僕は、新には真也の事を言わなかったから。何も言わない僕に、新はニヤリときれいな顔を歪ませる。
「知ってるよね?だって創の彼氏だもんね?」
「な…んで…」
バクバクと心臓が早くなる。握りしめた手に、汗がじわりと滲んでくる。
「あのね、創勘違いしてるようだから教えてあげる。真也が本当に好きなのは、僕なんだよ。」
くすりと笑い、そう言った新の言葉にめまいを感じた。
「真也ね、本当は僕に付き合ってって言ってきたんだよね。でも、僕真也のことよく知らないし。付き合ってすぐ別れるとかイヤだから、まずは創と付き合ってみてよってお願いしたの。

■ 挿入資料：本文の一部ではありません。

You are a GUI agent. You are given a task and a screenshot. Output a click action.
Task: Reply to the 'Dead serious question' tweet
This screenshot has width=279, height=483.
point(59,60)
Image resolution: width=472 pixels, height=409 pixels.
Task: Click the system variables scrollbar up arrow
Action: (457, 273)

創から真也がどんな人か教えてもらって、いい人だったら付き合ってあげるって言ったんだよね。」
そう言ってクスクス笑う新。足が、がくがくと震える。僕はちゃんと息ができているんだろうか。
「なんで…」
「なんで今バラしたのかって?だって、創ちっとも僕に真也の話してくれないから。もしかして本気にしちゃってたらいけないと思って。真也には内緒にするように言ってるから。
あ、もしかしてもう本気だった?」
ニヤニヤと嫌らしい笑いを浮かべる新の態度に、唇を噛む。
「…ううん、本気じゃないよ…。おかしいと思ったんだよね、あんなかっこいい人が僕に告白してくるなんて」
「あははっ、だよねえ。創みたいな平凡、本気で相手する奴なんていないよ。よかったあ、創が傷つく前で。
真也の本当の目的をわかってくれたならさ、これからリサーチを続けて僕に報告してくれない?いいよね?」
「わかった…」
無表情で頷く僕を、新はひどく歪んだ笑顔で見ていた。